Many good ideas live on common ground. The Committee for a Responsible Federal Budget, part of the New America Foundation, an independent, nonpartisan policy institute, recently outlined 40-plus proposals from House Republicans and various bipartisan panels, including the deficit commission led by Alan Simpson and Erskine Bowles. They also listed ideas very nearly agreed on (until a last-minute blowup) during this summer’s debt-limit negotiations between the White House and Republicans.
One such proposal involves what economists call a “chained Consumer Price Index.” The current CPI measures inflation in a fixed basket of household goods but doesn’t account for the substitutions consumers make when, for example, the cost of a steak increases but chicken legs do not.
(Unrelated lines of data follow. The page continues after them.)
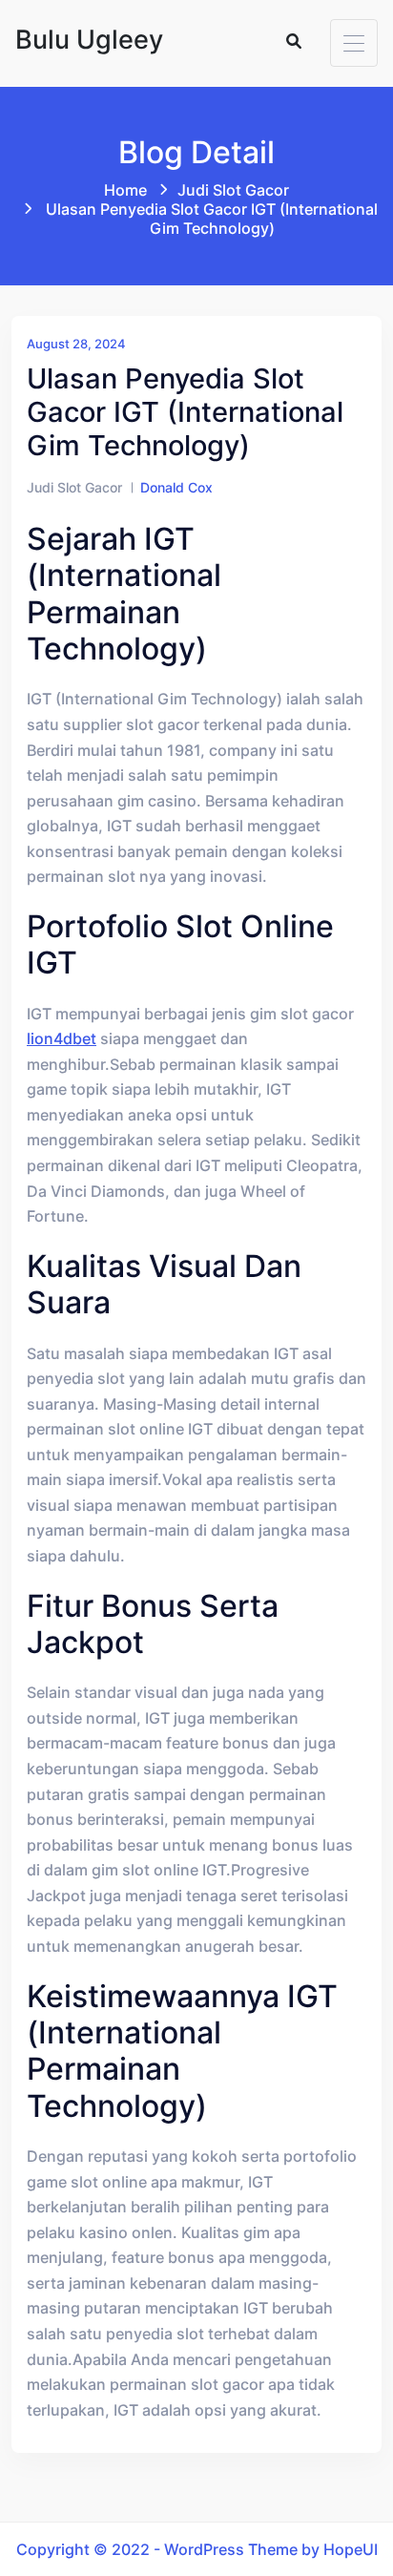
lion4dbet (61, 1038)
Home (125, 189)
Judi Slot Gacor (233, 189)
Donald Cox (176, 487)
By accounting for such shopping decisions, the chained CPI would lower cost-of-living adjustments to government programs, including Social Security. The 10-year savings: $232 billion.
Several overlapping proposals would reduce Medicare costs. One would save $125 billion over a decade by gradually increasing the age when Medicare benefits begin, to 67 from 65. Another would shave off some $75 billion by discouraging overuse of the health system. (This would be done by increasing Medicare cost-sharing with a $550 deductible, a 20 percent co-payment and a cap on out-of-pocket costs beyond $7,500.) To prevent dilution of such cost-sharing incentives by Medigap plans -- the private insurance policies that cover much of what Medicare doesn’t -- first-dollar coverage could be barred at the same time, for a $53 billion savings. A final Medicare proposal would means-test Medicare to increase premiums for high-earners, trimming $38 billion.
There are similar, overlapping ideas for Medicaid. For starters, states could be given more flexibility to use managed care. The government could also stop paying matching funds for state taxes paid by health-care providers -- a gimmick many states use to inflate federal payments. Taken together, these reforms equal about $110 billion in savings.
Prominent members of both parties have voiced agreement on reducing farm subsidies, such as lowering direct payments to farmers and overhauling the crop insurance program, to cut $28 billion. Similarly, there appears to be bipartisan resolve to increase pension contributions by federal employees. The U.S. could save about $47 billion by increasing worker contributions and basing the benefit formula on the highest five years of earnings instead of the highest three years.
In 2009, Obama opened the door to overhauling the medical-malpractice system, a high-priority item for many Republicans who think the legal system is skewed toward plaintiffs. By deducting workers’ compensation and insurance payments from jury awards, allowing safe havens for providers who follow best practices, and capping noneconomic damages, the U.S. could save about $62 billion.
Needless to say, entitlement cuts and legal reforms do not rank high on Democrats’ priority lists. As a tradeoff, Republicans could accept an expansion of Medicaid drug rebates to the Medicare drug program, to trim $160 billion. This would require pharmaceutical companies to provide rebates to the federal government for a selection of prescription drugs.
There is little overlap between the parties when it comes to Obama’s job-creation proposal, with one big exception -- the payroll-tax cut for employers. House Republican leaders have spoken approvingly of the cut, to 3.1 percent from 6.2 percent, in the employer portion of payroll taxes, as well as the small-business tax break for those creating new jobs or increasing wages. This tax break would cost $65 billion.
Add it all up, and the 10-year savings comes to $705 billion. It’s not exactly a $4 trillion grand bargain. But it’s more than halfway to the mandatory $1.2 trillion target that the supercommittee must hit to avoid triggering automatic cuts. In a sclerotic era, that more than qualifies as progress.